» **Task brief**:
Please rewrite all the rows below as a Markdown table with the columns No. and Line, leaving out blank lines and any pictures.

» **A block of data**:
↓

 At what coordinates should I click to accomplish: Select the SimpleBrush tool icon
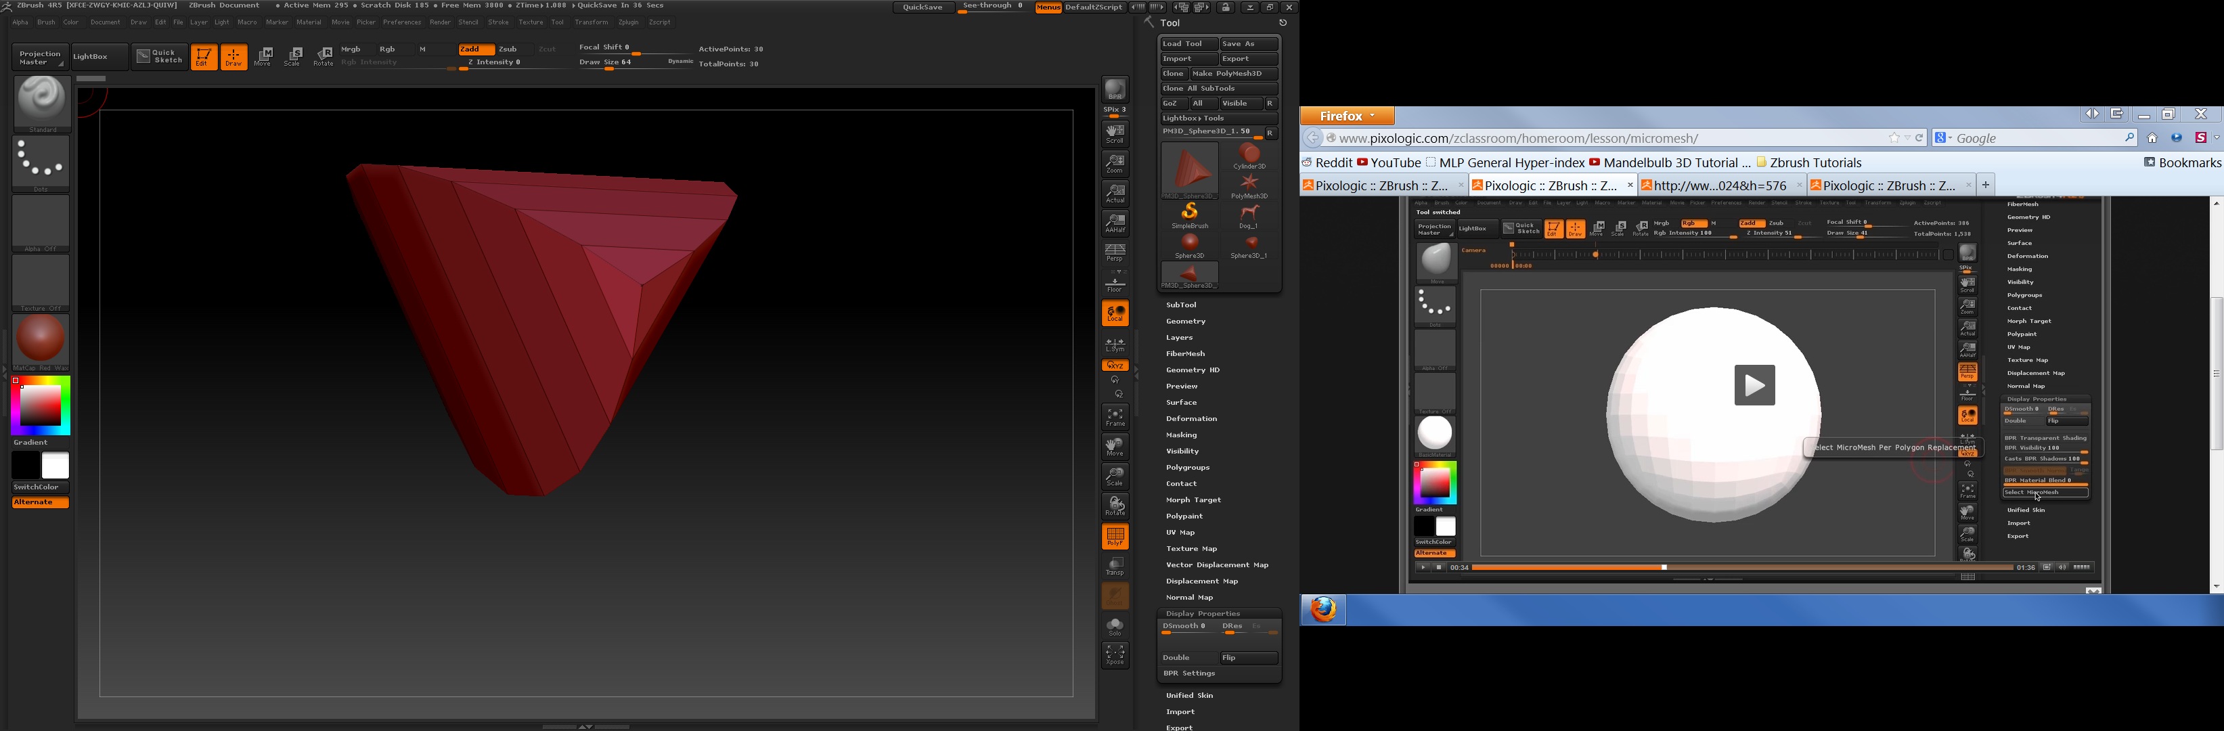(1189, 216)
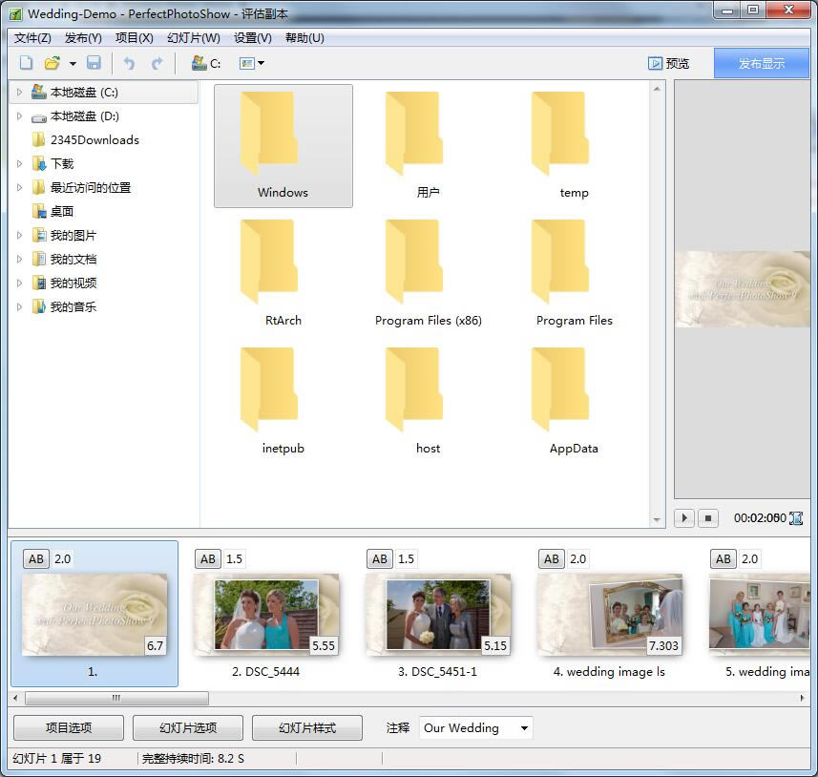Redo the last action
This screenshot has height=777, width=818.
(156, 62)
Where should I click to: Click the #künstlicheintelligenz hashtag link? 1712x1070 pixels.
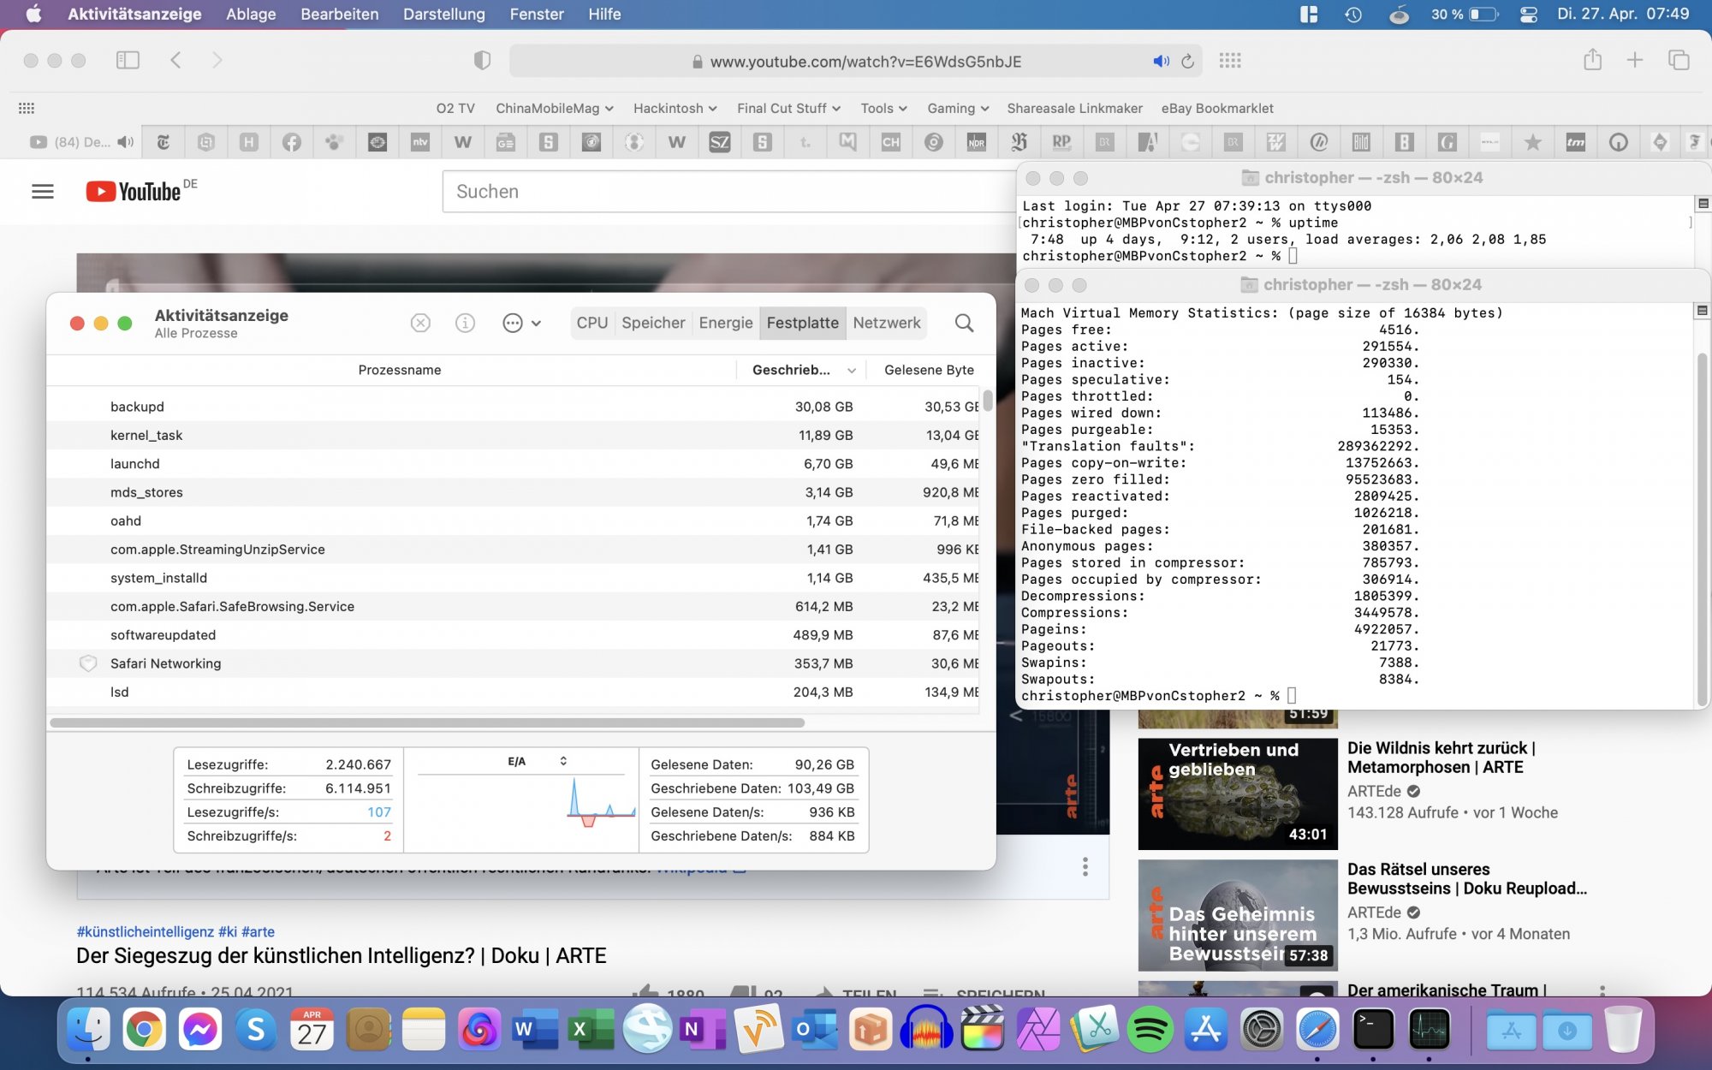point(145,931)
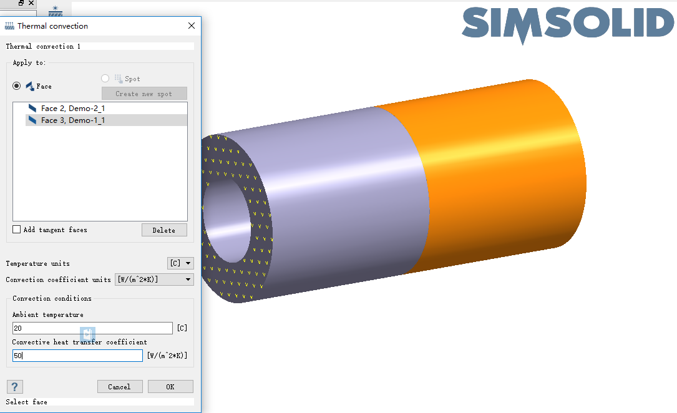The height and width of the screenshot is (413, 677).
Task: Select Face 3, Demo-1_1 in the face list
Action: tap(75, 120)
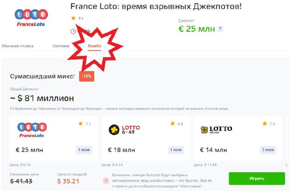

↑

» **Solution to the problem**:
| No. | Line |
|---|---|
| 1 |  At what coordinates should I click to accomplish: Select the SimpleBrush tool icon |
| 2 | (1189, 216) |
| 3 | Redo the last action |
| 4 | This screenshot has height=777, width=818. |
| 5 | (156, 62) |
| 6 | Where should I click to: Click the #künstlicheintelligenz hashtag link? 1712x1070 pixels. |
| 7 | point(145,931) |
| 8 | The height and width of the screenshot is (413, 677). |
| 9 | Task: Select Face 3, Demo-1_1 in the face list |
| 10 | Action: tap(75, 120) |